> DOCUMENT EXTRACT:
# What kind of music you play while driving?



## CatnipHigh (Sep 23, 2014)

I'm pretty sure this has been posted before, but for some reason I couldn't find the original thread. 

What kind of music you default to during your rides when your rider doesn't request otherwise? 

I am personally a classic rock/country kinda guy, so I usually default to 95.5, 93.1 or 105.1 radio stations here in Los Angeles. I've also personally found Classic Rock works the best. A song will come on that people will enjoy sooner or later.


----------



## DjTim (Oct 18, 2014)

CatnipHigh said:


> I'm pretty sure this has been posted before, but for some reason I couldn't find the original thread.
> 
> What kind of music you default to during your rides when your rider doesn't request otherwise?
> 
> I am personally a classic rock/country kinda guy, so I usually default to 95.5, 93.1 or 105.1 radio stations here in Los Angeles. I've also personally found Classic Rock works the best. A song will come on that people will enjoy sooner or later.


I have a station in Chicago on called "The Drive". Classic rock, 60's, 70's, 80's rock more or less.


----------



## gman (Jul 28, 2014)

CatnipHigh said:


> I'm pretty sure this has been posted before, but for some reason I couldn't find the original thread.
> 
> What kind of music you default to during your rides when your rider doesn't request otherwise?
> 
> I am personally a classic rock/country kinda guy, so I usually default to 95.5, 93.1 or 105.1 radio stations here in Los Angeles. I've also personally found Classic Rock works the best. A song will come on that people will enjoy sooner or later.


Yep, classic rock all the way. Made my own "uber mix" flash drive with about 400 songs that most people should like. Get compliments on the music all the time.


----------



## John_in_kc (Sep 30, 2014)

Water colors jazz station on Sirius xm. Or groove station.


----------



## DC_Uber_Lyft_Driver (Sep 2, 2014)

Sirius "Real Jazz", "Watercolors", or very occasionally "The Spa". I also get compliments all the time on my choice of music. That and my manly good looks.

DISCLOSURE: That last sentence is a lie.


----------



## UberRey (Sep 1, 2014)

Depends. Couples get the Sinatra Jazz channel, college kids get classical Mozart/beethoven/etc All other times it's on BB King's blues.


----------



## Oc_DriverX (Apr 29, 2014)

CatnipHigh said:


> I'm pretty sure this has been posted before, but for some reason I couldn't find the original thread.
> 
> What kind of music you default to during your rides when your rider doesn't request otherwise?
> 
> I am personally a classic rock/country kinda guy, so I usually default to 95.5, 93.1 or 105.1 radio stations here in Los Angeles. I've also personally found Classic Rock works the best. A song will come on that people will enjoy sooner or later.


If the passengers don't request it, I default to NADA.

Sometimes I will leave the music system muted but displayed as it cycles through random songs in my library. Sometimes the passenger will see something they like and ask that it be turned up. Otherwise, I don't try to guess at people's musical tastes, nor think that they will enjoy mine.


----------



## Jay2dresq (Oct 1, 2014)

Classic Rock/80's music by day and usually light Jazz evenings/night. Never a complaint.


----------



## PT Go (Sep 23, 2014)

> WHAT IS ASKED:
Reproduce the passage of the thread on driving music starting with "If the passengers" and going on through "will enjoy mine.". The records below are drawn from a separate source.

Dataset records:
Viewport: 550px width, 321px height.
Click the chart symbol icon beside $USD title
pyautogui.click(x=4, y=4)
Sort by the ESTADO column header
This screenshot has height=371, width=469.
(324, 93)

> EXERCISE RESPONSE:
If the passengers don't request it, I default to NADA.

Sometimes I will leave the music system muted but displayed as it cycles through random songs in my library. Sometimes the passenger will see something they like and ask that it be turned up. Otherwise, I don't try to guess at people's musical tastes, nor think that they will enjoy mine.